O jogo oferece, para quem realmente não se importar em atravessar as madrugadas, um modo infinito que nos coloca em duas possibilidades de cidades, cada qual com suas especificidades e também com seus níveis de dificuldade bem desenhados para que as habitemos por dezenas, quiçá centenas de horas. Se a campanha não é das mais longas – entre 12 e 15 horas já é o suficiente para chegar ao fim – é no end game onde o jogo mostra todo o potencial de cada uma das mecânicas das quais falei. O modo História, mesmo bem completo e interessante, acaba sendo, ele mesmo, um tutorial parrudo para o que vem depois.

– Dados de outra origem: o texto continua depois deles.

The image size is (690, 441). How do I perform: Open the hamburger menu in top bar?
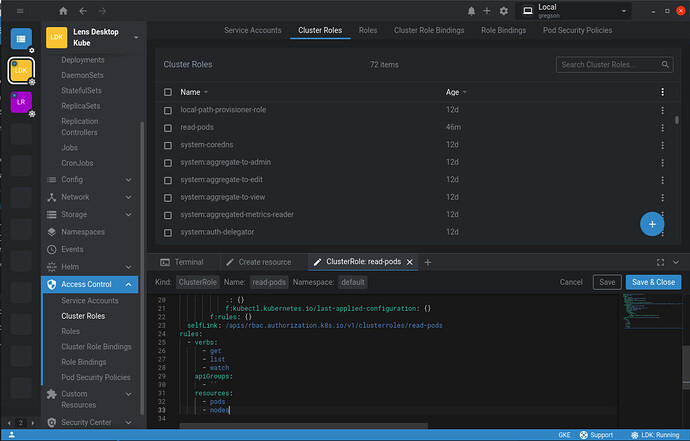[21, 11]
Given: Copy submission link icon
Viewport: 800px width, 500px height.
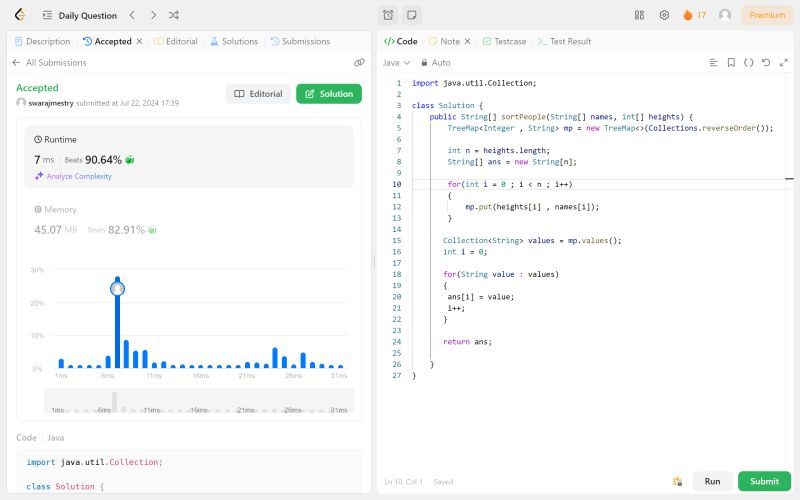Looking at the screenshot, I should tap(359, 62).
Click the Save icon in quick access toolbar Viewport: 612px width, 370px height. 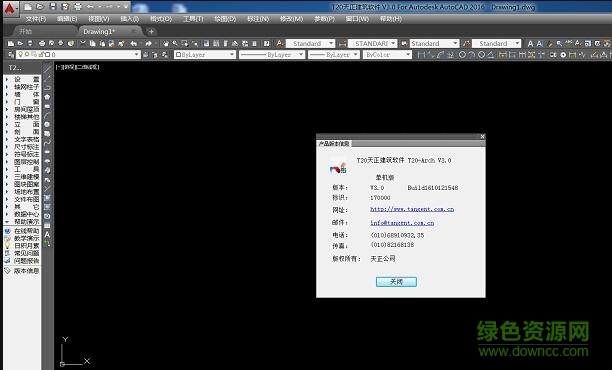(53, 7)
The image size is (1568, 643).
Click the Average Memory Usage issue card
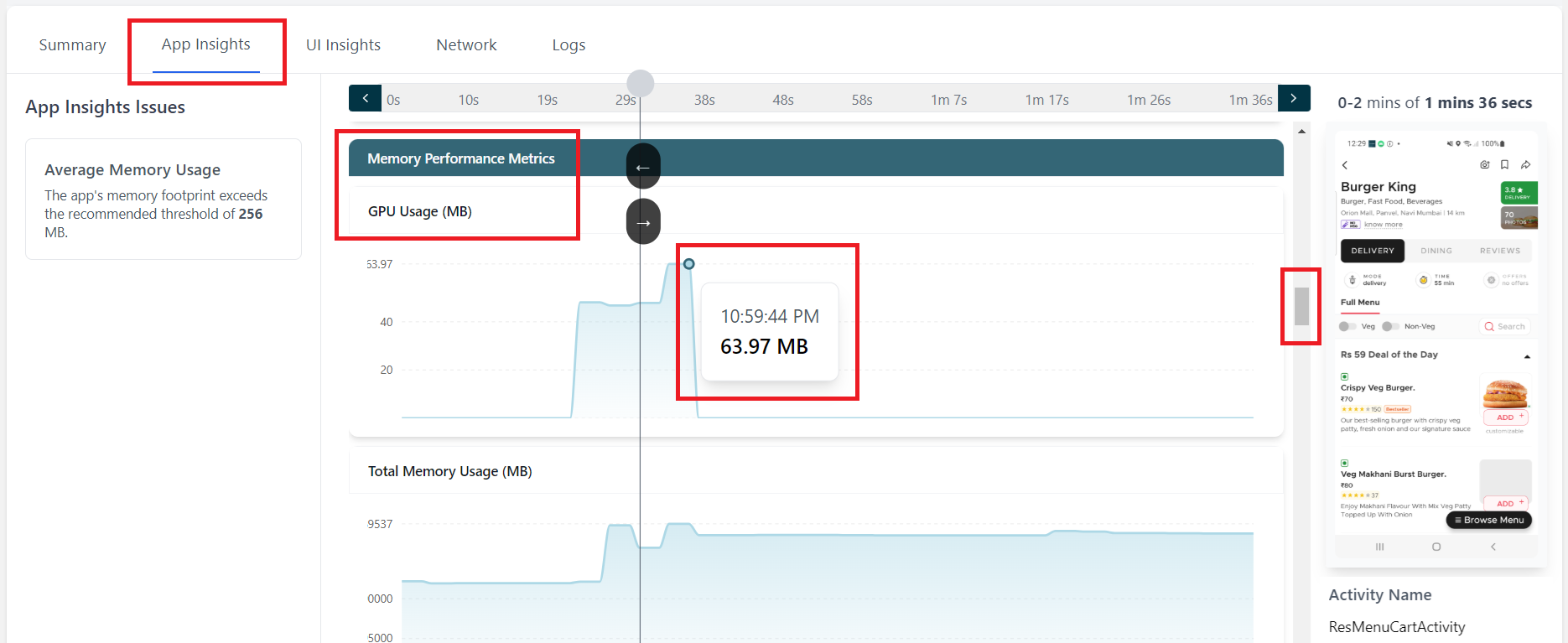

Saber que o jogo pode – e deve – render muito e muito investimento de tempo, paciência e capacidade de decisões difíceis é, para a grande maioria dos fãs do gênero, um verdadeiro alívio. Evitando cair em um marasmo repetitivo, há eventos e atividades de progressão e aprofundamento aqui que tornam este, tanto quanto ou até mais que o anterior, um investimento certo em todos os aspectos. Anno 117: Pax Romana é uma experiência completa e revigorante que todo postulante a imperador deveria poder apreciar.

Anno 117: Pax Romana está disponível para PlayStation 5, Xbox Series X|S e PC, via Steam, Epic Games Store e Ubisoft Connect com localização em legendas e menus para o português do Brasil. Esta análise é da versão PS5 e foi realizada com um código fornecido pela Ubisoft.

Veredito

Sem grandes inovações quando comparado ao seu predecessor, Anno 117: Pax Romana se prova uma das melhores e mais divertidas experiências de construção e gerenciamento da atualidade. Mesmo com uma interface por vezes desajeitada principalmente com o DualSense, agrega um sistema bastante orgânico de gestão e progressão com ótimos visuais, resultando em uma sensação muito satisfatória cujo maior perigo é não nos darmos conta de quantas horas passamos imersos ali.